Feb 4, 2014

I had been a slave to the scale for many years. It was an addiction. I would step on the scale every morning. If I had lost weight from the day before I would celebrate by over-indulging. If I had gained weight I would cut back my calories and carbs and basically punish myself. It was a vicious cycle and I am so glad I am passed that.

During my weight loss journey I tried a lot of things. I mentioned Nutrisystem and Jenny Craig. I am grateful for those programs because they did help me drop weight but I know now that dropping weight doesn't necessarily mean slimming down, losing inches or gaining muscle. My goals have slowly shifted and they now include lowering my body fat percentage and building my strength.

I would really like to think that the twenty-five pounds that I have gained back is all muscle. Wouldn't that be nice? I'm sure it isn't ALL muscle but I do think that a lot of it may be. I found some pictures of myself from July of 2011 and I know for a fact that I was within one or two pounds of what I weigh now. Look at the difference in my mid-section from then until now.


I do step on the scale, yes, but I no longer let it control my life and how I feel about myself. By the way, when my boyfriend saw the photo on the bottom left he said, "Your abs look pretty fantastic." Me? Abs?! Huh? I never thought I'd have abs! 

For those of you who struggle or have struggled with the scale like I did, please know that you are so much more than that number. In order to move forward and not focus on the your weight I would suggest focusing on non-scale victories.
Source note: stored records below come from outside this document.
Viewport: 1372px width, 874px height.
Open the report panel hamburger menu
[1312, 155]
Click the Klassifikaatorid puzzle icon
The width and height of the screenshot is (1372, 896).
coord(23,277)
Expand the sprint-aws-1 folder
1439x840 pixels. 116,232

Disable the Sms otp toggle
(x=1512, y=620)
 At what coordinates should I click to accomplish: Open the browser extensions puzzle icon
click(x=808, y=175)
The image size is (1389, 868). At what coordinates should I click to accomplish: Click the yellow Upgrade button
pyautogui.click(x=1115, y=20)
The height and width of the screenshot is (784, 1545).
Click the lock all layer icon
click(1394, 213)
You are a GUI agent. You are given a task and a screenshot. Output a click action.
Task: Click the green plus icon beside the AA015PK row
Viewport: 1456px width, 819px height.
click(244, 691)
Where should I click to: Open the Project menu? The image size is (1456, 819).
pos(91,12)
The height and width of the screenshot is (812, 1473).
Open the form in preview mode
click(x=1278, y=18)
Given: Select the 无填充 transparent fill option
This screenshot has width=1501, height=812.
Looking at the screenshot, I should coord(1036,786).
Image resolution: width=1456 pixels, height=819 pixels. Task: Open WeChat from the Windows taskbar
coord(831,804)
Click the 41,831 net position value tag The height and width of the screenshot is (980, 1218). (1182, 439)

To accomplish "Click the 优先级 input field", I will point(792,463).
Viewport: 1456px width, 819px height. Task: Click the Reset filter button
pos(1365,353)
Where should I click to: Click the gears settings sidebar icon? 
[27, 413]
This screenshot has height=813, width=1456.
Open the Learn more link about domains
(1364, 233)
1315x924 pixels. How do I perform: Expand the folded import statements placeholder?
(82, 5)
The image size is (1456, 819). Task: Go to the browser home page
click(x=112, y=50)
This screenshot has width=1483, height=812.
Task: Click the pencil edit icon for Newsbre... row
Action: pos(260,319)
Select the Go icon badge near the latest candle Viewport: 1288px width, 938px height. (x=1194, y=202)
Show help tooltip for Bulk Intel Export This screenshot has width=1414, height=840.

Take your measurements and document those every month. I bet you will lose inches even if you are not losing pounds. Reward yourself with a manicure if you get to the gym three or four times in a week. Celebrate a month of eating on track with a new outfit. All these things will help with your self-esteem and it will slowly get you to focus on your health, as opposed to your weight. Whatever you do, do not reward yourself with food. I did that for many years. Trust me, that can be a never-ending vicious cycle too. 

This is a life-long journey. I am learning as I go and I think the most valuable lesson I've learned this far is that weights are not just for the boys. You can't be afraid to step outside your comfort zone and you might surprise yourself!